A DESPERATE mother has handcuffed herself to a chair at an NHS mental health unit - in a bid to get her suicidal teenage daughter SECTIONED.

The distraught parent, who has asked to remain anonymous to protect her 19-year-old daughter, cuffed herself to the hospital furniture on Thursday (August 22).

The drastic measure came after her daughter was recently deemed safe and moved from the mental health ward to a hotel, and then a local hostel - where her mental health has deteriorated.

The teen has reportedly taken five drug overdoses in four days, according to her worried mother, who worries her daughter will die if she is not sectioned.

The parent, from Yeovil, Somerset, said: "I'm going to handcuff myself to a chair here [at the NHS ward] until she gets sectioned.

"If I don't do anything I think she will die. She has overdosed five times this week.

"The hospital has been treating her, but the last I heard is that she was refusing treatment at the hospital.

"She needs sectioning - I don't think this ward is safe enough for her, and she is certainly not safe at a hotel or a hostel.

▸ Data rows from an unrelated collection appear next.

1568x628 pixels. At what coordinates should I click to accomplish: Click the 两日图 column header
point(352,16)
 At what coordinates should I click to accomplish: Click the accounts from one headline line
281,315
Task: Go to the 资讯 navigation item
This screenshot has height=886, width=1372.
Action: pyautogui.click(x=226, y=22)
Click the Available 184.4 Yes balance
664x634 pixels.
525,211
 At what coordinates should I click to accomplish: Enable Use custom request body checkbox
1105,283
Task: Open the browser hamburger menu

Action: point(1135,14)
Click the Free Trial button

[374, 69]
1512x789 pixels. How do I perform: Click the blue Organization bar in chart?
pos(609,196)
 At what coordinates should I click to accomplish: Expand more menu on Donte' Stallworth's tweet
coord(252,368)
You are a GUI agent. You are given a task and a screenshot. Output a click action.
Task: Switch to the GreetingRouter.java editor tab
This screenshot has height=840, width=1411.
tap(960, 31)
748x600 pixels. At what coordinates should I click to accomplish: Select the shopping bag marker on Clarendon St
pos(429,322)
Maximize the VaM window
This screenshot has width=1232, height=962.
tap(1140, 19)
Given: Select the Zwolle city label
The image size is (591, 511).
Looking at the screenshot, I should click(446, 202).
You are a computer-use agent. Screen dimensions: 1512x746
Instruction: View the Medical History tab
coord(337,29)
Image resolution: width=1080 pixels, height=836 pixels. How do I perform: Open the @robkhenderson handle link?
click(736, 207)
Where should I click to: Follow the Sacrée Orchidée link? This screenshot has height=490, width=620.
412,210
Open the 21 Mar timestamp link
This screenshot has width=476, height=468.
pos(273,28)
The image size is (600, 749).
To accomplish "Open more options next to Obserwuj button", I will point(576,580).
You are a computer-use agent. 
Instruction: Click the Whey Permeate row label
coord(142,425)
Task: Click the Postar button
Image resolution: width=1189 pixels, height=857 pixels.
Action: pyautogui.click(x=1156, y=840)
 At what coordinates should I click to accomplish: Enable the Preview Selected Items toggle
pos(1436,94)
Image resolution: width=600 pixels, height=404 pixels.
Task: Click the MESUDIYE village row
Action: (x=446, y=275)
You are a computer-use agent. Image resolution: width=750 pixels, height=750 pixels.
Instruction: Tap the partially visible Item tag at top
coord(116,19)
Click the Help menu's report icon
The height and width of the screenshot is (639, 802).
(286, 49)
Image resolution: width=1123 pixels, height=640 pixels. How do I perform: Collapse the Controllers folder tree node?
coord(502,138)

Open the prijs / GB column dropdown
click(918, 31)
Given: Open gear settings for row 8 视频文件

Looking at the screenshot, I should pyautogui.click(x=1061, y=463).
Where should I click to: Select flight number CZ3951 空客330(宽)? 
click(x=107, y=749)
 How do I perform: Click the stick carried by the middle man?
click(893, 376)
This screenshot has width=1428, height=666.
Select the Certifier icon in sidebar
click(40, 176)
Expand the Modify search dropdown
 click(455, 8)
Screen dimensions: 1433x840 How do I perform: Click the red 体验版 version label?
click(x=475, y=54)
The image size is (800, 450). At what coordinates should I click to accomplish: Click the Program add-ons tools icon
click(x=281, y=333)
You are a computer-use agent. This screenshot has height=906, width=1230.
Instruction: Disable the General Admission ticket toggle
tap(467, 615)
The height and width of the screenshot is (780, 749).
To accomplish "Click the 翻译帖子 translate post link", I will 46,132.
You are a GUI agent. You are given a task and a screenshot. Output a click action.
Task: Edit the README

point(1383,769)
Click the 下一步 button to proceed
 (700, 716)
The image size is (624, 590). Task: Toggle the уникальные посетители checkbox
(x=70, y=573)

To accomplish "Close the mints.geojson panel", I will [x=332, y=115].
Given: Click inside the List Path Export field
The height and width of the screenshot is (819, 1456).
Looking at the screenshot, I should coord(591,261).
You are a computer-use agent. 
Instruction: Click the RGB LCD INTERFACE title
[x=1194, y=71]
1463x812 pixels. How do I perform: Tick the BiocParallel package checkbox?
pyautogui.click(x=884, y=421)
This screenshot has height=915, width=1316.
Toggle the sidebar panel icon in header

She will be much safer if she is sectioned."

The mum says her daughter was placed at children's institutions across the UK, including as far away as the Midlands, before she was moved back to Yeovil when she turned 18.

It all started when she was 13 and attempted to take her own life in Yeovil town centre, she says.

She added: "Between 13 and 18, she was in and out of institutions all over the country.

"It was when she was 18 and she was brought back to the mental health ward in Yeovil that she started overdosing regularly.

"In July, at the age of 19, a mental health assessment team deemed her safe and she was moved to a hotel in Yeovil.

"Since then it has got a lot worse."

The worried parent claims her daughter has overdosed on a regular basis since she was moved back to Yeovil.

She claims the teenager has overdosed five times in four days this week, after social services staff took her to Boots to retrieve her medicine.

The mother added: "When she was at the ward, she could just go out and do whatever she wanted.

"On one occasion she had overdosed at 10pm, and the staff didn't notice until 5pm the next afternoon when she hadn't woken up.

"Now she has been moved out to a hostel on her own - I don't call that a place of safety at all."

A spokesman for Somerset Partnership NHS Foundation Trust said the organisation "sympathises deeply" with the mother, but is unable to discuss her daughter's care in public.

In a statement, the Trust said: "We sympathise deeply with the mother's concern for her daughter but we are not able to discuss her daughter's care with her in this public way.

"We always do our best to involve and listen to families where we can.

"But the daughter is an adult with capacity and therefore we work with her and talk to her about her treatment and how it is progressing.

"Respecting her daughter's wish for confidentiality, we invite the mother to meet with us privately to talk through her concerns."